Figure 2A shows an example of Figure 1 where the impedance coupling the input to the output is the coupling capacitor $C_C$. Thévenin voltage source $V_A$ drives the circuit with Thévenin resistance $R_A$. The output impedance of the amplifier is considered low enough that the relationship $V_o = -A_v V_i$ is presumed to hold. At the output, $Z_L$ serves as the load. (The load is irrelevant to this discussion: it just provides a path for the current to leave the circuit.) In Figure 2A, the coupling capacitor delivers a current $j \omega C_C (V_i - V_o)$ to the output node.

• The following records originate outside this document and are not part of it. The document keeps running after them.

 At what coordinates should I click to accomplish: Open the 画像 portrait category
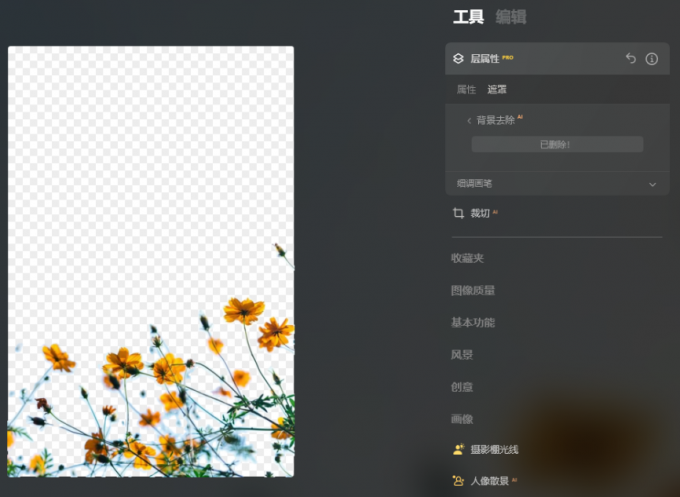461,419
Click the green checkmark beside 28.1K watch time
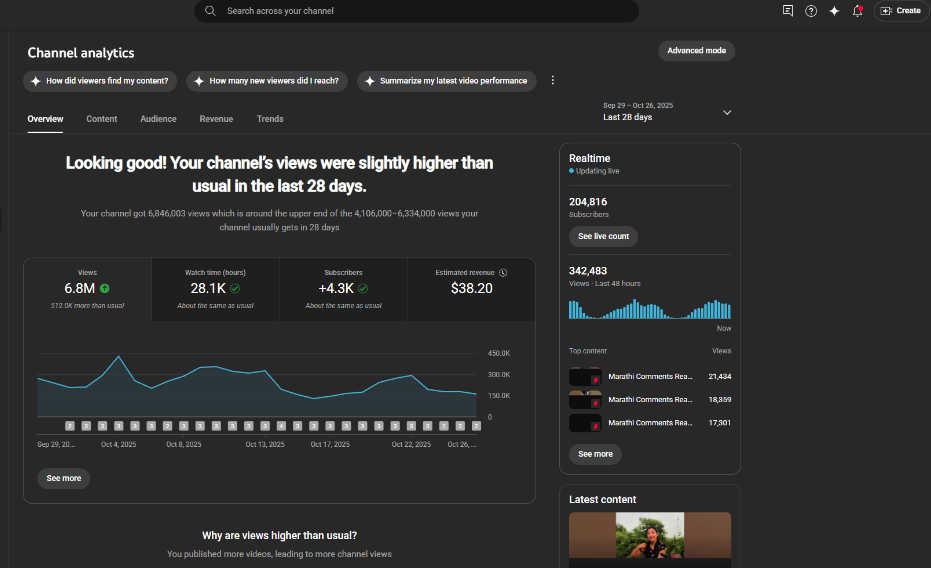931x568 pixels. coord(235,288)
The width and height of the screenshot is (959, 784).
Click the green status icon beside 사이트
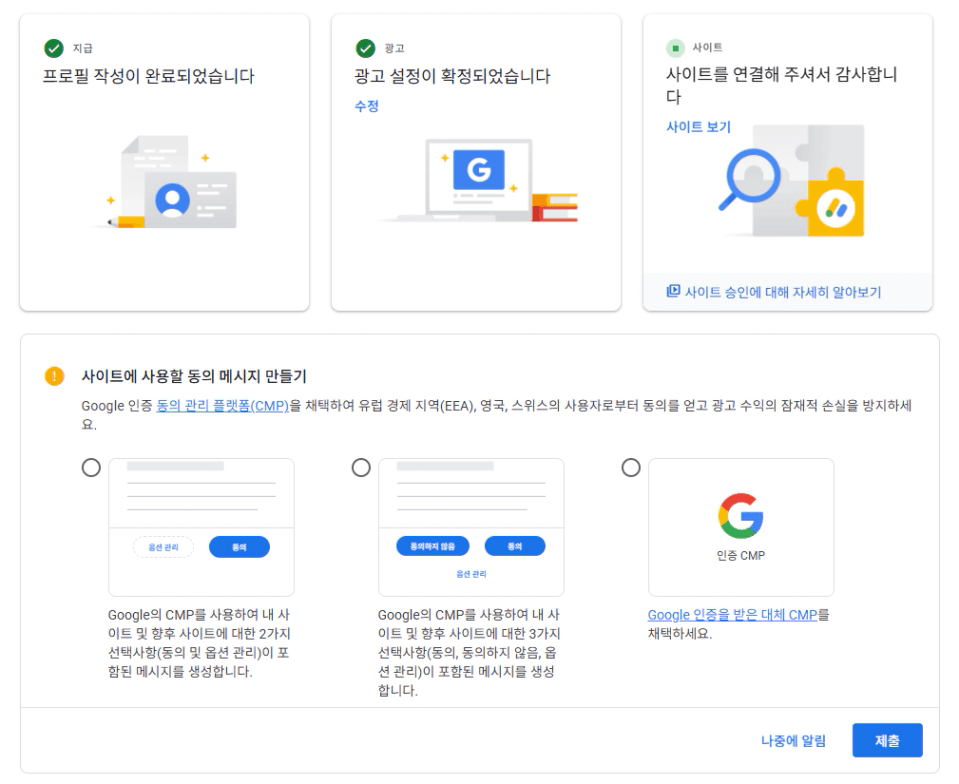click(x=676, y=48)
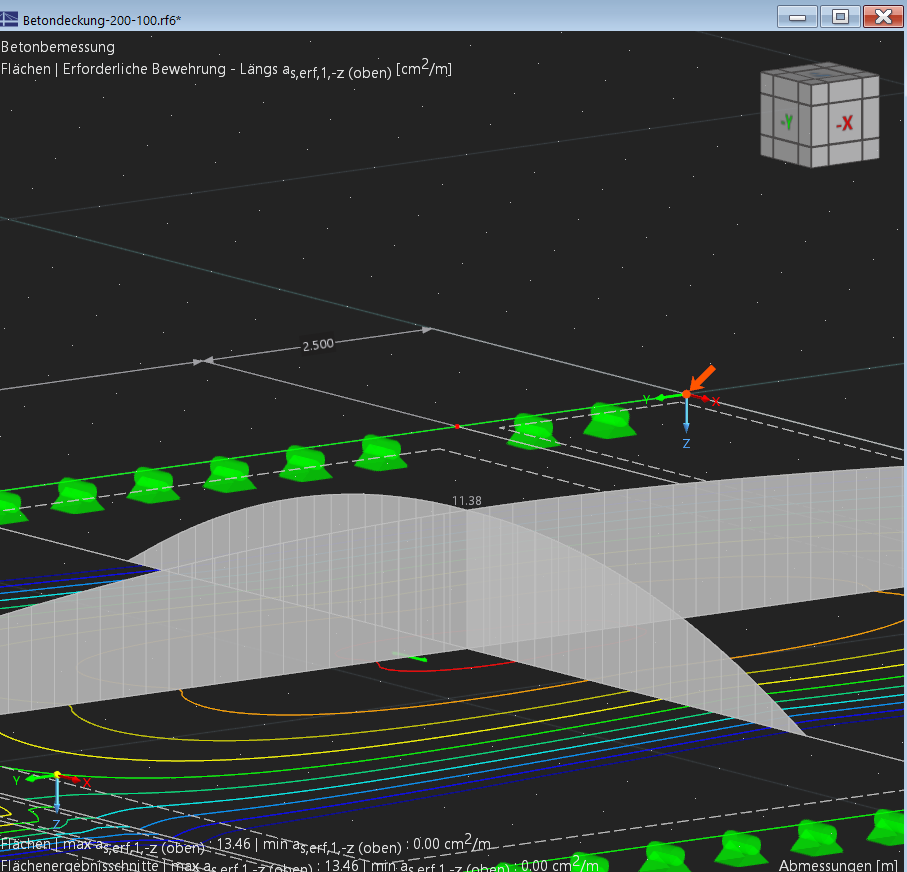Screen dimensions: 907x872
Task: Click the orange node under the arrow
Action: click(x=686, y=395)
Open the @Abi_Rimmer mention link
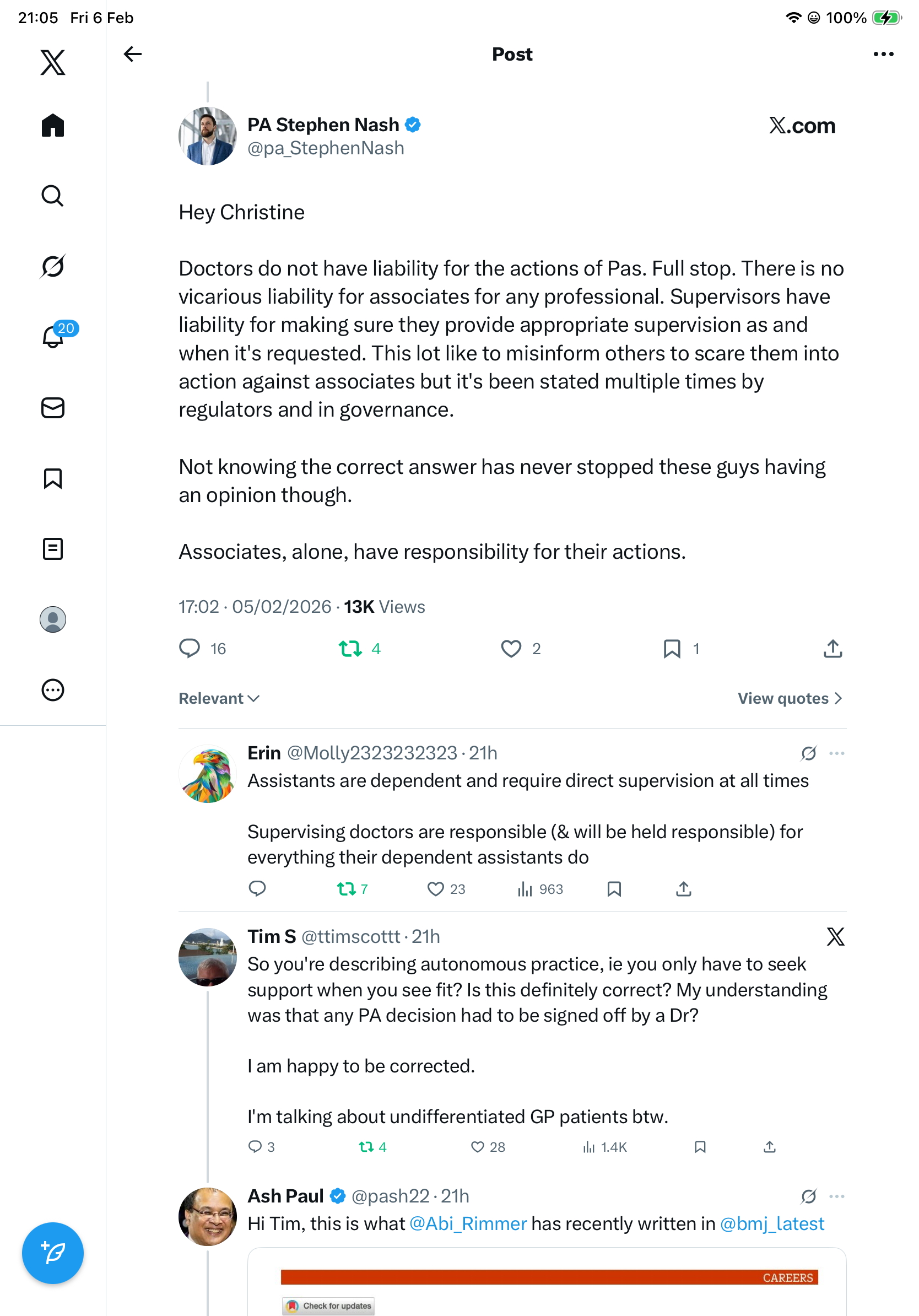This screenshot has height=1316, width=919. click(x=468, y=1224)
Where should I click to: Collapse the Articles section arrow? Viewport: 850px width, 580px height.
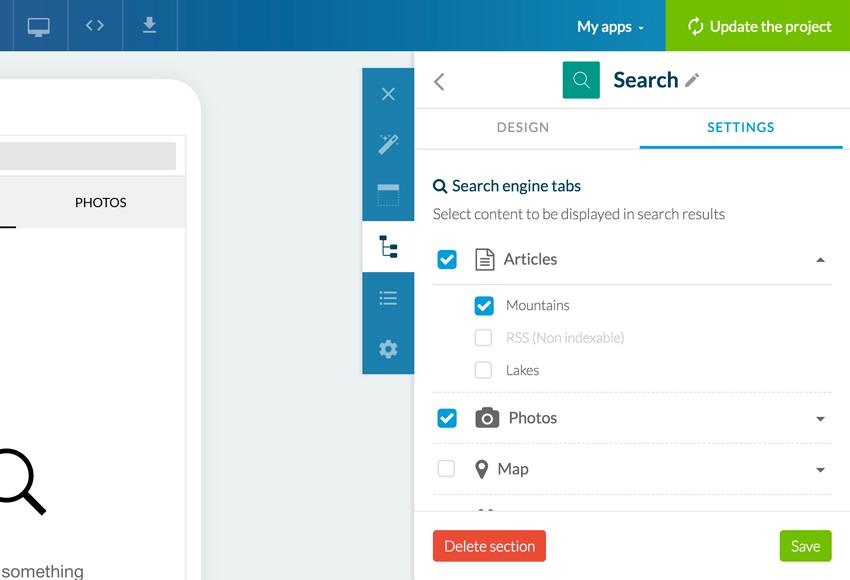coord(820,260)
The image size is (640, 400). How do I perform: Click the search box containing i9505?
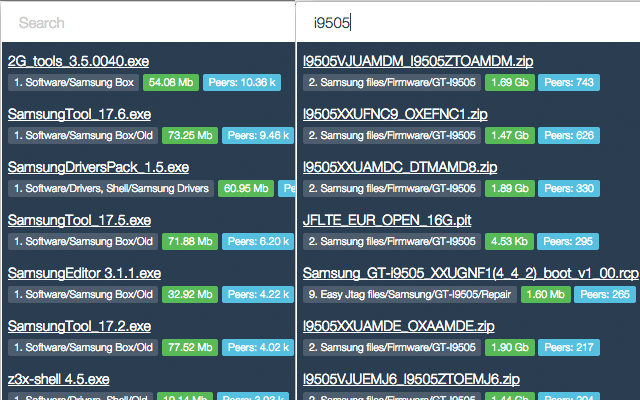coord(468,23)

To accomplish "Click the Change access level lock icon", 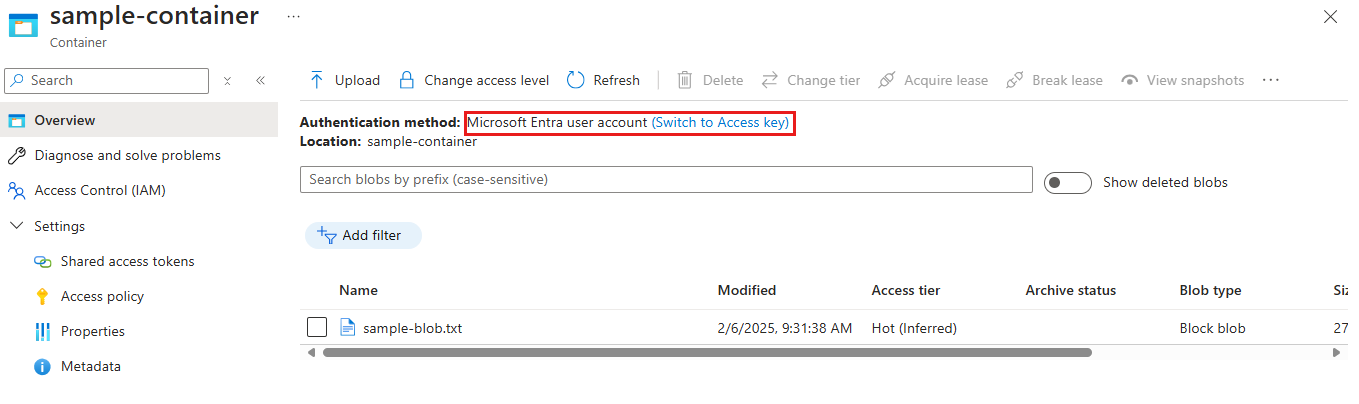I will 406,80.
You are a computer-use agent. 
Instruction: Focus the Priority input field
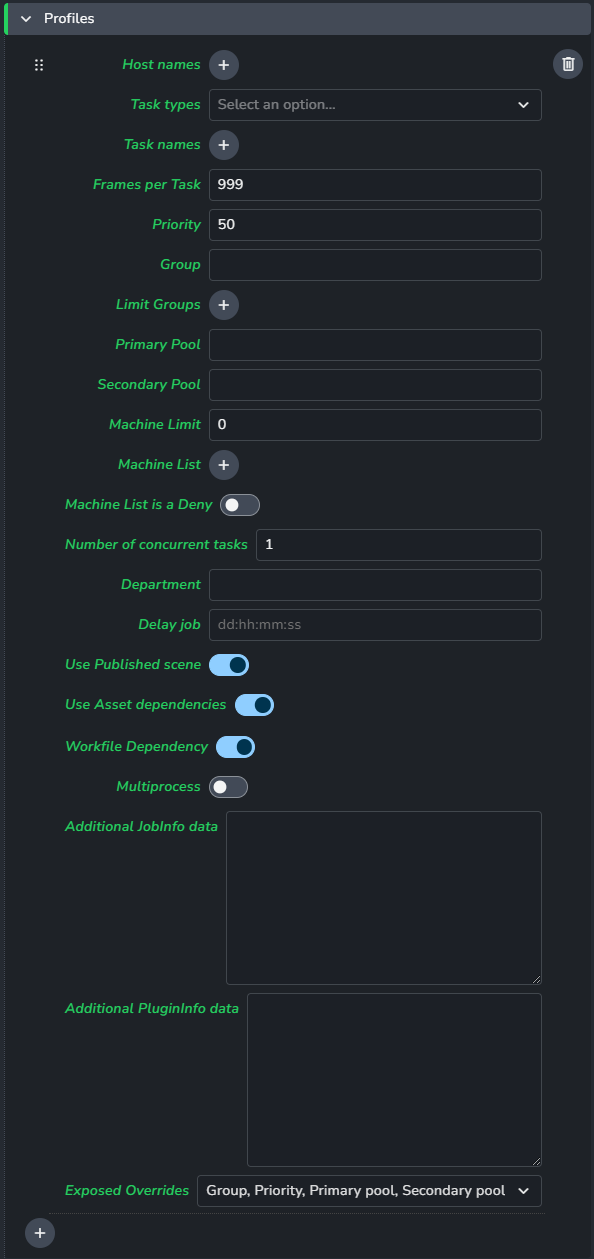375,225
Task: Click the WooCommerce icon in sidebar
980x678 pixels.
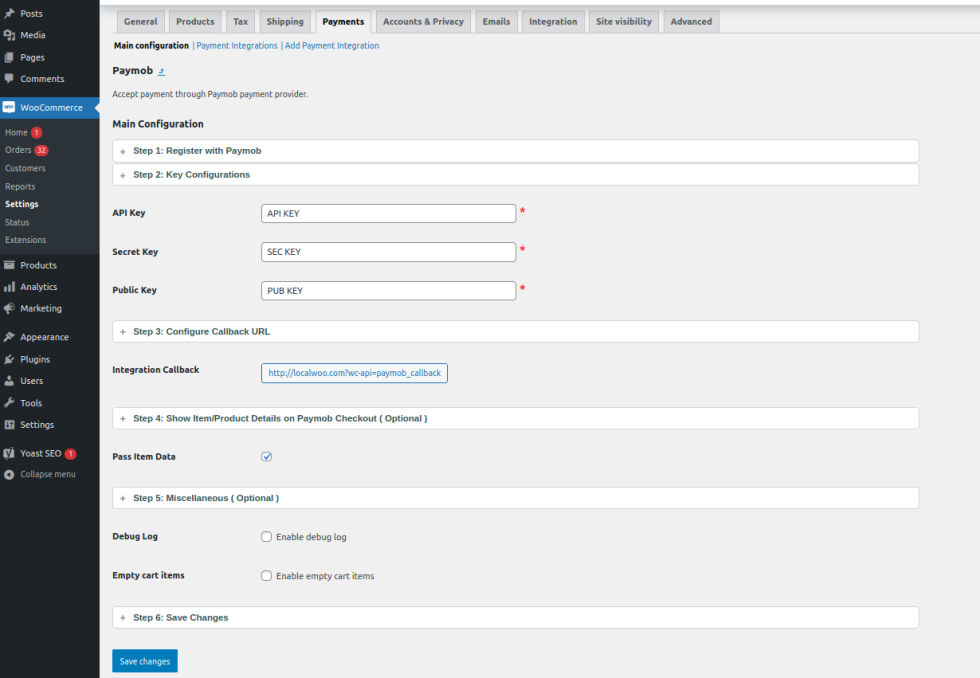Action: pos(9,108)
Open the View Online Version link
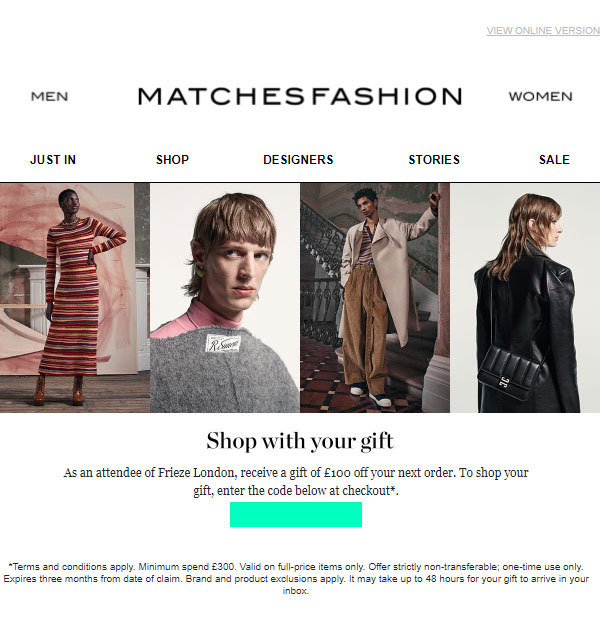The image size is (600, 627). (x=543, y=30)
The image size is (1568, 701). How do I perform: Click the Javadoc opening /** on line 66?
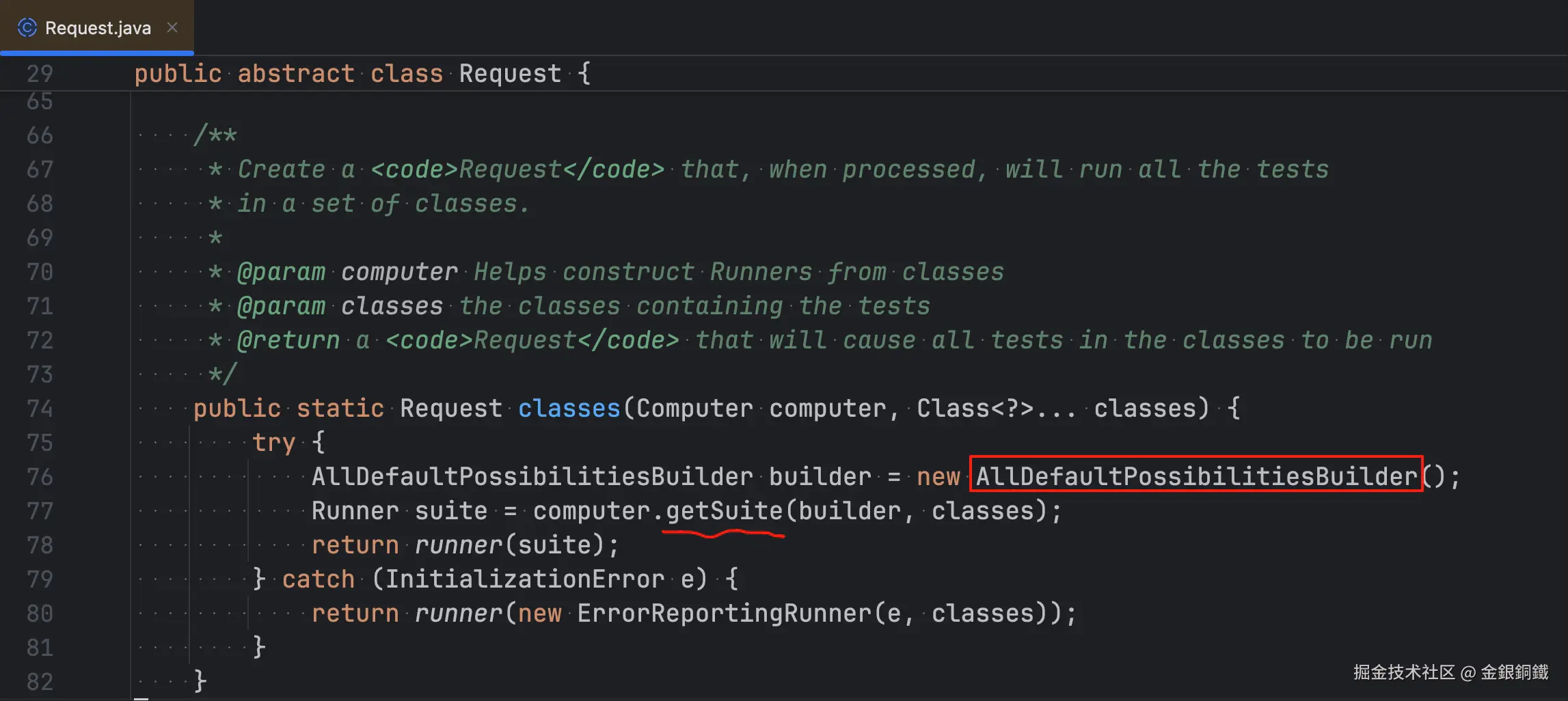[x=215, y=135]
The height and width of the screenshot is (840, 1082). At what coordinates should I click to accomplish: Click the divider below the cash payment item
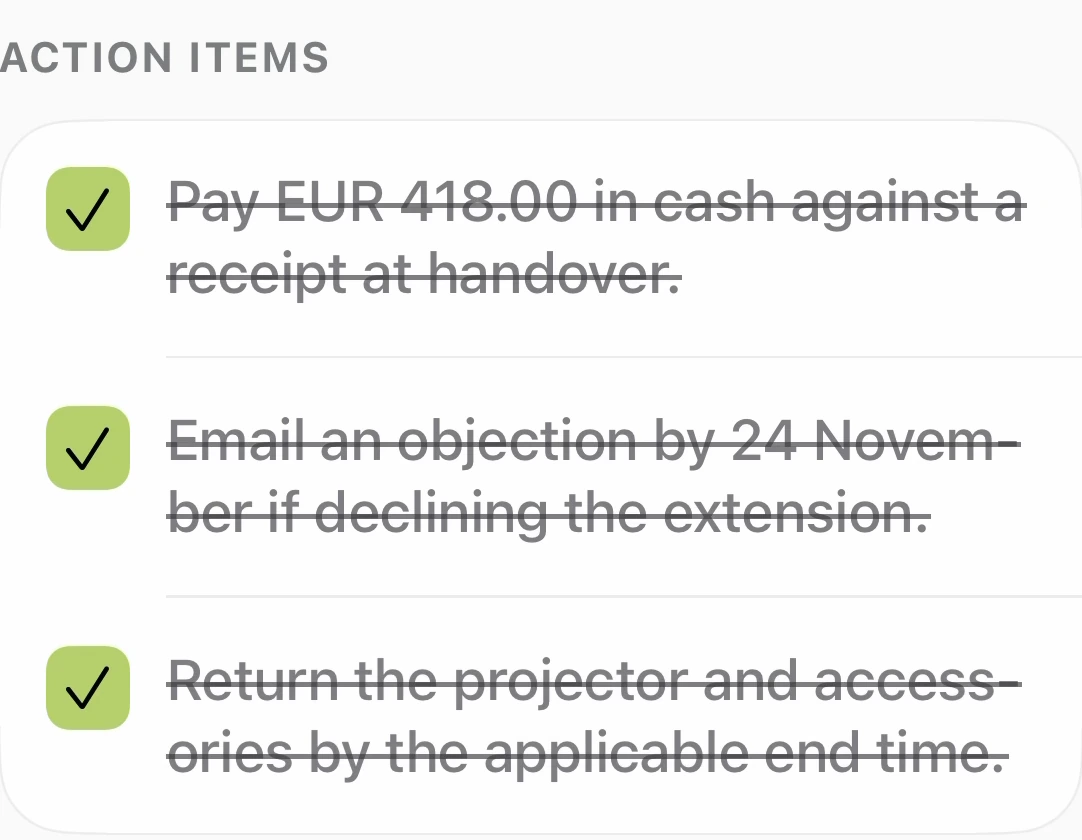click(x=624, y=357)
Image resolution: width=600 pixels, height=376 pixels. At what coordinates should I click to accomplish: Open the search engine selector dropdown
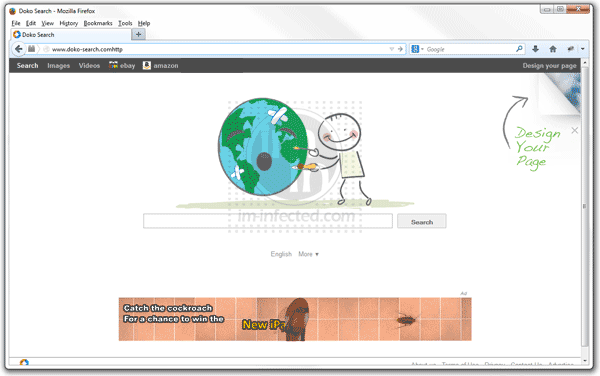coord(417,49)
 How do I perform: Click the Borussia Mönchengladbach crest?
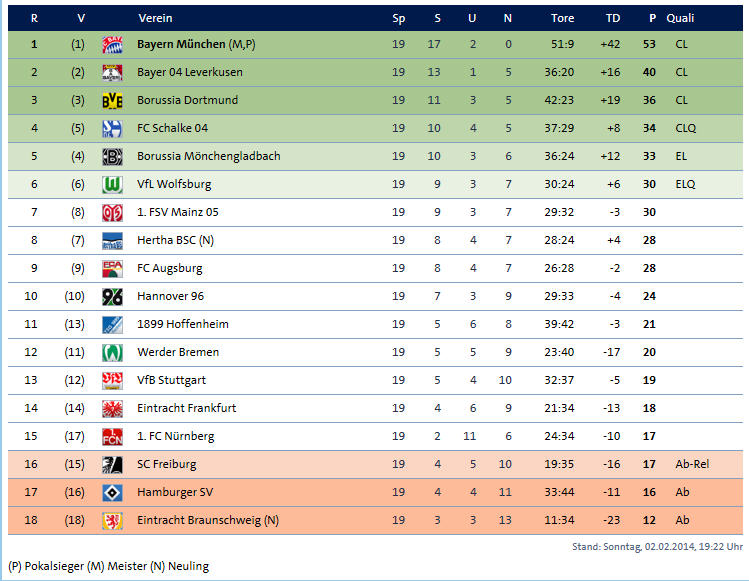112,157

Figure 2B shows a circuit electrically identical to Figure 2A using Miller's theorem. The coupling capacitor is replaced on the input side of the circuit by the Miller capacitance $C_M$, which draws the same current from the driver as the coupling capacitor in Figure 2A. Therefore, the driver sees exactly the same loading in both circuits. On the output side, the same current from the output as drawn from the coupling capacitor in Figure 2A is instead drawn from a capacitor $C_{Mo}$ equal to:

$$C_{Mo} = (1 + \frac {1}{A_v}) C_C.$$

In order for the Miller capacitance to draw the same current in Figure 2B as the coupling capacitor in Figure 2A, the Miller transformation is used to relate $C_M$ to $C_C$. In this example, this transformation is equivalent to setting the currents equal, that is
$\ j\omega C_C (V _i - V _O ) = j \omega C_M V _i,$
or, rearranging this equation
 $C_M = C_C \left( 1 - \frac { V _o} { V _i} \right ) = C_C (1 + A_v).$
This result is the same as $C_M$ of the Derivation section.

The present example with $A_v$ frequency independent shows the implications of the Miller effect, and therefore of $C_C$, upon the frequency response of this circuit, and is typical of the impact of the Miller effect (see, for example, common source). If $C_C$ is 0, the output voltage of the circuit is simply $A_v v_A$, independent of frequency. However, when $C_C$ is not zero, Figure 2B shows the large Miller capacitance appears at the input of the circuit. The voltage output of the circuit now becomes

$V _o =- A_v V _i = - A_v \frac { V _A} {1+j \omega C_M R_A},$

and rolls off with frequency once frequency is high enough that ωC_{M}R_{A} ≥ 1. It is a low-pass filter. In analog amplifiers this curtailment of frequency response is a major implication of the Miller effect. In this example, the frequency ω_{3dB} such that ω_{3dB} C_{M}R_{A} = 1 marks the end of the low-frequency response region and sets the bandwidth or cutoff frequency of the amplifier.

The effect of C_{M} upon the amplifier bandwidth is greatly reduced for low impedance drivers (C_{M} R_{A} is small if R_{A} is small). Consequently, one way to minimize the Miller effect upon bandwidth is to use a low-impedance driver, for example, by interposing a voltage follower stage between the driver and the amplifier, which reduces the apparent driver impedance seen by the amplifier.

The output voltage of this simple circuit is always A_{v} v_{i}. However, real amplifiers have output resistance. If the amplifier output resistance is included in the analysis, the output voltage exhibits a more complex frequency response and the impact of the frequency-dependent current source on the output side must be taken into account. Ordinarily these effects show up only at frequencies much higher than the roll-off due to the Miller capacitance, so the analysis presented here is adequate to determine the useful frequency range of an amplifier dominated by the Miller effect.

===Miller approximation===
This example also assumes A_{v} is frequency independent, but more generally there is frequency dependence of the amplifier contained implicitly in A_{v}. Such frequency dependence of A_{v} also makes the Miller capacitance frequency dependent, so interpretation of C_{M} as a capacitance becomes more difficult. However, ordinarily any frequency dependence of A_{v} arises only at frequencies much higher than the roll-off with frequency caused by the Miller effect, so for frequencies up to the Miller-effect roll-off of the gain, A_{v} is accurately approximated by its low-frequency value. Determination of C_{M} using A_{v} at low frequencies is the so-called Miller approximation. With the Miller approximation, C_{M} becomes frequency independent, and its interpretation as a capacitance at low frequencies is secure.